1 Corinthians 13:4-5- "Love is patient and kind, love does not envy or boast, it is not arrogant or rude. It does not insist on it's own way, it is not irritable or resentful."
When I love Christ and when I love my family I will not be irritable and rude. I will not insist on my own way. When I am rude and even think I deserve more than I'm getting, I am not loving others. I am loving myself.
This verse is a verse that I pray through often because I am often easily irritated. Just when I think I have noticed that there are some improvements, I am knocked backwards at my own sin.
Ray has been out of town for several days and this sweet little girl hasn't left my side. She has been with me every moment - sleeping, eating, bathing, yes, even the bathroom.
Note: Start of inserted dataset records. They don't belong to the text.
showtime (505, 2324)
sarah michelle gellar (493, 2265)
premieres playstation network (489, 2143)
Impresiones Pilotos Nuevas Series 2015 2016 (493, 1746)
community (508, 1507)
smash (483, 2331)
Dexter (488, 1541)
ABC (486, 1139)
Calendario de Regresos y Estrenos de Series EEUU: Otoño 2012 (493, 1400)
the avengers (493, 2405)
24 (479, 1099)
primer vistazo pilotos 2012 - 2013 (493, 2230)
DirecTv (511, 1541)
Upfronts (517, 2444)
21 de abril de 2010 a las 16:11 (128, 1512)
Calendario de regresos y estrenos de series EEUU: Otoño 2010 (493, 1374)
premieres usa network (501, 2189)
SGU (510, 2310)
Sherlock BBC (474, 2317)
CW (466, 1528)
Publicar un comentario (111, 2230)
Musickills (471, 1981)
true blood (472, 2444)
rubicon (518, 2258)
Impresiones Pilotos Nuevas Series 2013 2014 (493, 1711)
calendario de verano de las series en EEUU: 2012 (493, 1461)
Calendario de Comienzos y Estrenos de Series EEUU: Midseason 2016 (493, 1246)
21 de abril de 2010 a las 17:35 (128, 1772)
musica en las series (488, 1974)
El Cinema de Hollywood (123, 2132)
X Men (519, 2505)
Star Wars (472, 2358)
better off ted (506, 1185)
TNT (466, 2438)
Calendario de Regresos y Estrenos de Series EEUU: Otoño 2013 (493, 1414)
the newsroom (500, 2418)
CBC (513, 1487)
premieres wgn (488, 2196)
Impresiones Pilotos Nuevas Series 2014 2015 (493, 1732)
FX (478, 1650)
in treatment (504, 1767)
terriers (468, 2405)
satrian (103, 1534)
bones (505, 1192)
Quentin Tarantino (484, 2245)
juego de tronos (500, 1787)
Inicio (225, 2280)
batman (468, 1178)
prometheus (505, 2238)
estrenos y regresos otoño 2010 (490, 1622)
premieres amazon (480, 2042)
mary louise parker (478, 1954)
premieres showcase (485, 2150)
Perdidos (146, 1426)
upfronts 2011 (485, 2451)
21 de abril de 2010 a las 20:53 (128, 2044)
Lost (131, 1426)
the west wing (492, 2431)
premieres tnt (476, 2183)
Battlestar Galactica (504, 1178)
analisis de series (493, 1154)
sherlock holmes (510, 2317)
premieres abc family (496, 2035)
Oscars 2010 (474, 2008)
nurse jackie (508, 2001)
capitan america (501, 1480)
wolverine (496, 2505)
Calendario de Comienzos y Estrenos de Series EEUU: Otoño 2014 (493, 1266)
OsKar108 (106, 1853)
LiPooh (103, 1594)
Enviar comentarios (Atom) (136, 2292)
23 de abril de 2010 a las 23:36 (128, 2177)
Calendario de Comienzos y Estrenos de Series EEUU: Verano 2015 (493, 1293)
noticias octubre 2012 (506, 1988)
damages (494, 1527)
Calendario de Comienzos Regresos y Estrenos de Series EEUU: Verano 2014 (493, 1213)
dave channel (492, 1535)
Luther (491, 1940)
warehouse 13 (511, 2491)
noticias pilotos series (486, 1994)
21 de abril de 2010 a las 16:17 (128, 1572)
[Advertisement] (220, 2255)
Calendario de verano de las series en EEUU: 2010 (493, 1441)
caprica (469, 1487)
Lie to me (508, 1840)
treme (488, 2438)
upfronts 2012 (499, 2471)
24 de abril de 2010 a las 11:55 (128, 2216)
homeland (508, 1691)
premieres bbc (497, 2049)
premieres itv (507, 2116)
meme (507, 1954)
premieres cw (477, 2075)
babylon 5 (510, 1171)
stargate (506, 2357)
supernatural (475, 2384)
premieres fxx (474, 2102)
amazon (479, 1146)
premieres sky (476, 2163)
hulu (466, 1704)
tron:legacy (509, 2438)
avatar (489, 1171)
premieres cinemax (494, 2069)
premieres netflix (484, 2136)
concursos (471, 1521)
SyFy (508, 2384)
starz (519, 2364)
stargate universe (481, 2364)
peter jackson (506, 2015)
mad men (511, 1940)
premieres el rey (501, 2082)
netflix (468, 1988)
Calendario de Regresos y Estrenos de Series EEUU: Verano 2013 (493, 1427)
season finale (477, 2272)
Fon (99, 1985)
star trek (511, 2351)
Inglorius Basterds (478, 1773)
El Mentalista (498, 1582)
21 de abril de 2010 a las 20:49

She made a simple request to help with something, I don't remember, but it was really very little to ask. I snapped at her and told her to go somewhere else.
One of my daughters looked at me with shock in her eyes and said, "It really isn't that big of a deal. Here, Abigail, come help me." I made the lame excuse that I was tired and needed a little space and sulked.
I didn't handle my irritations well at all. There are times when mothers need to be alone to rest, recharge and renew themselves. But there is still no excuse for sin. My daughter needs my attention more right now because her daddy isn't around this week. I must put aside my irritation and love her in a kind and patient way.
She has gotten in some time teaching her babies all that they need to know. The picture to the right is of her riding in the car going to music. This is basically how she usually rides, with her "Bubby" and "Just Plain Elephant".